The Problem with Awareness
Are you aware that food is wasted in the United States? Are you aware that 40 percent of food is wasted in the United States? Chances are good that you are aware of the first issue: finishing what is on your plate has been a value in North America for generations. Given this long running morality of food waste in general, what does this poster and its statistic–which may well be new to you–do? How do awareness campaigns move towards change?
Despite its ubiquity as a campaign goal, awareness does very little to create change. It is possibly one of the most resource-intensive modes of action with the least payoff.

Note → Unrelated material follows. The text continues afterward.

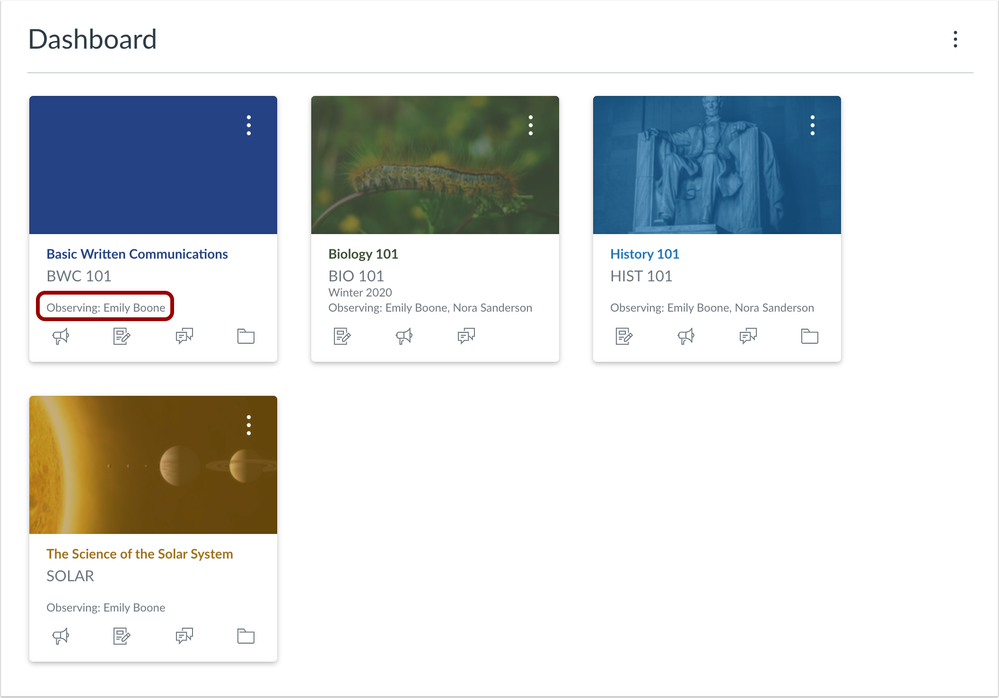This screenshot has width=999, height=698.
Task: Open Announcements icon on Biology 101 card
Action: coord(404,337)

Awareness is usually linked to individual behavior change as its mechanism for change: if the poster above manages to motivate you to go to foodshift.net, you’ll be asked to make a grocery list before you go to the store, become “storage savvy,” and get creative with your leftovers. Sociologists have been studying the relationship of awareness to behavior change for decades, and the results are in: the journey from awareness to behavior change is a long and arduous one, and few make it. Even for those who change their behavior, the scale of the change is often too small to impact the problem at hand.

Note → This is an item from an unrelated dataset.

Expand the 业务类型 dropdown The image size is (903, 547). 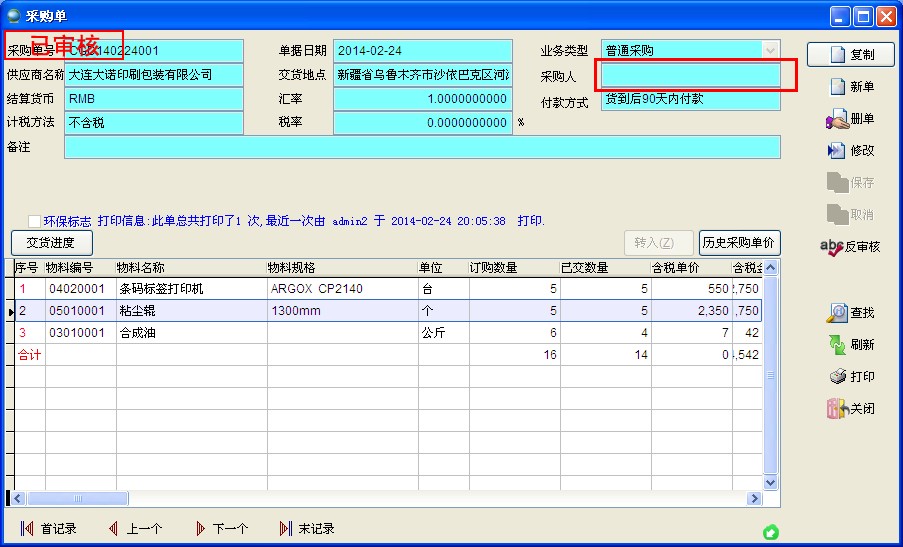click(x=770, y=50)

In the following section, I’ll outline the problem with the awareness theory of social change, then I’ll outline other points of intervention that do the heavy lifting we require.
Sociologists have shown that there are a number of phases between awareness (sometimes called “stimuli”) and behavior change (Gregory and Dileo 2003). First, you make someone aware of an issue: “Hey! Americans throw out 40% of our food!.” Next, the person has to form an attitude (sometimes called an opinion) about that. They have to think wasting food is bad. In short, they have to care about the problem. Third, they have to process the problem, often manifested by learning more about it. They have to do the math. Maybe they click the link in the add and look into how much they waste personally.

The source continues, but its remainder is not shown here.